I do appreciate that.
I say that I’m a work in progress, not to excuse my failings, but to be open about the fact that as much as I‘'’d like to be able to find and extirpate that thing within me that is entwined with racism so much that it is like one side of the DNA helix, it‘'’s not a thing that can be cut out like a tumor.
Instead, it is the long, slow, slog to evaluate what I do against what I think I should be doing, and then attempt to right the actions that I’m doing as well as put to right the wrongs that I have committed.
You will be disappointed in me because you’ll find something someday that is utterly stupid and wrong about me. And I just know it’s going to happen. I am trying to be fully open about everything, for a few reasons:
One is that it is way more freeing to be open and to accept the critiques that result from that openness.
But the other is for my own wyte people who might be as stuck as I am in the culture of being wyte. I want to show that there are ways out of that culture and into freedom and grace and happiness and acceptance and all the rest that we say that we want but do not often know how to get. American wyte men are especially trapped; I am hoping that some will see the gleam of hope that they can leave a toxic, damaging, and isolating cultural role. Here is the way I’m doing it; you can probably find such a way yourself and perhaps learn from my mistakes along the way where the dead-ends are and how sometimes a good-sounding thing is actually a terrible thing.
I appreciate far more than you know the responses I get for correction and done to bring me to task on my actions as compared to my words and intentions.
If you find it within yourself and have the energy and will to respond to me, please do speak directly what you think.
I assure you, my feelings won’t be hurt and I’m not going to go away in a huff. I’ve been working to become free for almost fifteen years now. I’m not going to throw it all away because someone speaks to me a truth that is, well, true.
Again, thanks for your kind responses.

EXERCISE INSTRUCTIONS ::
1) Quote everything in the reflection on racism from "If you find" down to "your kind responses.".
2) Render this sentence from the reflection on racism in Spanish: "One is that it is way more freeing to be open and to accept the critiques that result from that openness."
The listing has no connection to the reflection on racism.

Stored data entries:
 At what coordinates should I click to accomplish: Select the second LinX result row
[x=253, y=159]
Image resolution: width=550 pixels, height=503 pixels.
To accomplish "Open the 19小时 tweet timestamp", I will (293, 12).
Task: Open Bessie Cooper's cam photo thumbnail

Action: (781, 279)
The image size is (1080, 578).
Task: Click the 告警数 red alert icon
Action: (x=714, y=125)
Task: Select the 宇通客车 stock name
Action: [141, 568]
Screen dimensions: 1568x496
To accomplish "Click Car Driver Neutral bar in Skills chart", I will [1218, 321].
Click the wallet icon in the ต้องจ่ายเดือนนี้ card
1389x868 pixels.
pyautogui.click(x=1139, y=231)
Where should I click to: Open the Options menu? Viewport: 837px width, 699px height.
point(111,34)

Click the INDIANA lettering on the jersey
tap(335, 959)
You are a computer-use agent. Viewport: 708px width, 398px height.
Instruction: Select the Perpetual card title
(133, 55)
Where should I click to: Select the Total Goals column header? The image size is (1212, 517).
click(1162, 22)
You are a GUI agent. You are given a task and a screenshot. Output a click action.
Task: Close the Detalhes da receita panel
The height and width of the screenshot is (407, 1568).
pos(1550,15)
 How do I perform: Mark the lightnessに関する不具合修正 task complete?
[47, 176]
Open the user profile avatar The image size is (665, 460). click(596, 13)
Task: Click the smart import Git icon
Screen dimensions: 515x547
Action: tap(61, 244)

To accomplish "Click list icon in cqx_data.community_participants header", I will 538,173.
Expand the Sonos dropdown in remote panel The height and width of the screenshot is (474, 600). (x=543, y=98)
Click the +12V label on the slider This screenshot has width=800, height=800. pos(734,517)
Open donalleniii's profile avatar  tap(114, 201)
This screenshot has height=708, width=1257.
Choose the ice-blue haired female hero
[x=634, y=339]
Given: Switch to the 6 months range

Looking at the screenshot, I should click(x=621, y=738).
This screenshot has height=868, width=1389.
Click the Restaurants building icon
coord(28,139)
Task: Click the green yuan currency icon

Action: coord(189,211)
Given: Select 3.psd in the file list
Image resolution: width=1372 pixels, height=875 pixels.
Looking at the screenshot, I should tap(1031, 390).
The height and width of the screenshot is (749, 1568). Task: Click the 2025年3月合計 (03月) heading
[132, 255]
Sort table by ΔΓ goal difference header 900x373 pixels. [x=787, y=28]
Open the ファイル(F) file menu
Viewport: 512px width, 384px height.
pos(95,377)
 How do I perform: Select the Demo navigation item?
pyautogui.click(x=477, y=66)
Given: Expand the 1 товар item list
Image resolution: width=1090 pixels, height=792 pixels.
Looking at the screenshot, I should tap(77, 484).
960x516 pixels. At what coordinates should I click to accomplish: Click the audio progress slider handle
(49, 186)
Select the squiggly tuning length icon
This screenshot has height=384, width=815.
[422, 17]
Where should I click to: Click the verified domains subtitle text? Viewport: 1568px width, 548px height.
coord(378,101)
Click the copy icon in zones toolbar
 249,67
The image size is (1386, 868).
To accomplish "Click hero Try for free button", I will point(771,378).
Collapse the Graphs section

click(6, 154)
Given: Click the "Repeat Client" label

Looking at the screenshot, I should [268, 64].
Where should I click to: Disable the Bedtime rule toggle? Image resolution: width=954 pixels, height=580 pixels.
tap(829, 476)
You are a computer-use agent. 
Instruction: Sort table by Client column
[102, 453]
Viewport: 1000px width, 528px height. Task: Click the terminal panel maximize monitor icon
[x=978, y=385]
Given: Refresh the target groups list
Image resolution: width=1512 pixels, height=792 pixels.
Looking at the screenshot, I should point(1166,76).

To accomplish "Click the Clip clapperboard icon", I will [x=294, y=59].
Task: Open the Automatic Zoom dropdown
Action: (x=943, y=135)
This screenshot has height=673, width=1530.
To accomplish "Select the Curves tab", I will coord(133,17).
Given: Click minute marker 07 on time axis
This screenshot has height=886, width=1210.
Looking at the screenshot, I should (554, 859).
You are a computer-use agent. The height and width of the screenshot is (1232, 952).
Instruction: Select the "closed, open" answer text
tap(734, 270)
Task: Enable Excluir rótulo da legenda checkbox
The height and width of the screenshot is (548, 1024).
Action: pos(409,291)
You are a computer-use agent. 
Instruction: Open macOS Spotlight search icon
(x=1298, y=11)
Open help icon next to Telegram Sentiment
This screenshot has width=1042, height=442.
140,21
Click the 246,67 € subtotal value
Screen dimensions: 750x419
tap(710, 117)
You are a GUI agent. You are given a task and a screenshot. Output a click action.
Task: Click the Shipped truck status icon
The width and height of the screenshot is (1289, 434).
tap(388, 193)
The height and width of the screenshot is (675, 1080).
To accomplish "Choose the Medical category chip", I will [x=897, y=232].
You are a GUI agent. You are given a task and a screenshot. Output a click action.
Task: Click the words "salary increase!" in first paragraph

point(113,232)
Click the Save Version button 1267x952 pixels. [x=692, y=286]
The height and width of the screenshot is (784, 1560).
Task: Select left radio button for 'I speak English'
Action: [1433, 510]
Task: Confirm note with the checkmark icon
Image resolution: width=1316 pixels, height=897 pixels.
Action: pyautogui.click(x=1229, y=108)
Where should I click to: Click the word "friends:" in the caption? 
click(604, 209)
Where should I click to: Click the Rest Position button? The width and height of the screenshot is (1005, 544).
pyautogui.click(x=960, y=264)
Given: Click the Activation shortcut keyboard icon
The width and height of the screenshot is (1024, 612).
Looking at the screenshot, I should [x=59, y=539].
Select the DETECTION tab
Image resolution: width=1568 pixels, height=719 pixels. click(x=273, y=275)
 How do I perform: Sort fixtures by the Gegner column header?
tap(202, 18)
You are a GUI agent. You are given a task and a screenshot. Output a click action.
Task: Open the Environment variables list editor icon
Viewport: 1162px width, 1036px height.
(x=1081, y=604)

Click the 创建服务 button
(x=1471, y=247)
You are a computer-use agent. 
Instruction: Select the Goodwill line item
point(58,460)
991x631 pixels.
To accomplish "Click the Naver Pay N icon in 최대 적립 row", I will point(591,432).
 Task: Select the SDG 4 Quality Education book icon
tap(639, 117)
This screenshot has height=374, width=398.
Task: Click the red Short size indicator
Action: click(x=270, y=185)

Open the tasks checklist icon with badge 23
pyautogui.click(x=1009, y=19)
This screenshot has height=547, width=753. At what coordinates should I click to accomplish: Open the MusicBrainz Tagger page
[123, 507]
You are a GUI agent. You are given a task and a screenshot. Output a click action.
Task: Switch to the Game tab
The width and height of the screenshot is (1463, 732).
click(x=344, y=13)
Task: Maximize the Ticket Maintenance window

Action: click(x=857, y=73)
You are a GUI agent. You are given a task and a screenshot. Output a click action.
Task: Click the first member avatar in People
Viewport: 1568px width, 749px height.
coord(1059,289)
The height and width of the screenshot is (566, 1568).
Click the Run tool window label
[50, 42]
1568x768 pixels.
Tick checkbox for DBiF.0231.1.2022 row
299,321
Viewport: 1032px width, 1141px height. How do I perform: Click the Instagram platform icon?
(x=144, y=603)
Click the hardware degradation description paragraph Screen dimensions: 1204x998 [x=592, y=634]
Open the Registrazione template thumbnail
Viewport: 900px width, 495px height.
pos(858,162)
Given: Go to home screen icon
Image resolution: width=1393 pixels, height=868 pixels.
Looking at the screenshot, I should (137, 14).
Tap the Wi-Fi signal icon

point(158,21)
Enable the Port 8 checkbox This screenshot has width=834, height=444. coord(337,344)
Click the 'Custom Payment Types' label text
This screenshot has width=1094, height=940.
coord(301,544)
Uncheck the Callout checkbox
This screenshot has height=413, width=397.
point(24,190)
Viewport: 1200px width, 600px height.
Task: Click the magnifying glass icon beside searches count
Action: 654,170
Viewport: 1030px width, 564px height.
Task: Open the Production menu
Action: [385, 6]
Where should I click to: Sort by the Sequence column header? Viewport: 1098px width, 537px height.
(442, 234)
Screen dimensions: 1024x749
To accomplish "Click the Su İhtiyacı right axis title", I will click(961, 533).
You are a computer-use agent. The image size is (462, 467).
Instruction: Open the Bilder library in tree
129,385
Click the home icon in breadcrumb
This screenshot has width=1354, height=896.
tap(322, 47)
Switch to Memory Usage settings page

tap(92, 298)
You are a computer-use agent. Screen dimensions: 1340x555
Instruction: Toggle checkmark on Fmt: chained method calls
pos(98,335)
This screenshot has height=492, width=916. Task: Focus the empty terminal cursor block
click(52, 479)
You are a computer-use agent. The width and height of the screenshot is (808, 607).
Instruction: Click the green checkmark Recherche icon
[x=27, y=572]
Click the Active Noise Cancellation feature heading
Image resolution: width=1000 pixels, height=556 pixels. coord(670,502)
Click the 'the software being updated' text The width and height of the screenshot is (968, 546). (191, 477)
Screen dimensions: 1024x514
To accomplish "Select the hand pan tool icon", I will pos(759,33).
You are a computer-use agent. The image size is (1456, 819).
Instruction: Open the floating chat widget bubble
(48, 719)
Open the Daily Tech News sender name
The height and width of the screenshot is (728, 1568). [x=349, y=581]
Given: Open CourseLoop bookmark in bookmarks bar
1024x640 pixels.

ANSWERS TO THE EXERCISE ::
1)
If you find it within yourself and have the energy and will to respond to me, please do speak directly what you think.
I assure you, my feelings won’t be hurt and I’m not going to go away in a huff. I’ve been working to become free for almost fifteen years now. I’m not going to throw it all away because someone speaks to me a truth that is, well, true.
Again, thanks for your kind responses.

2) Una es que resulta mucho más liberador ser abierto y aceptar las críticas que surgen de esa apertura.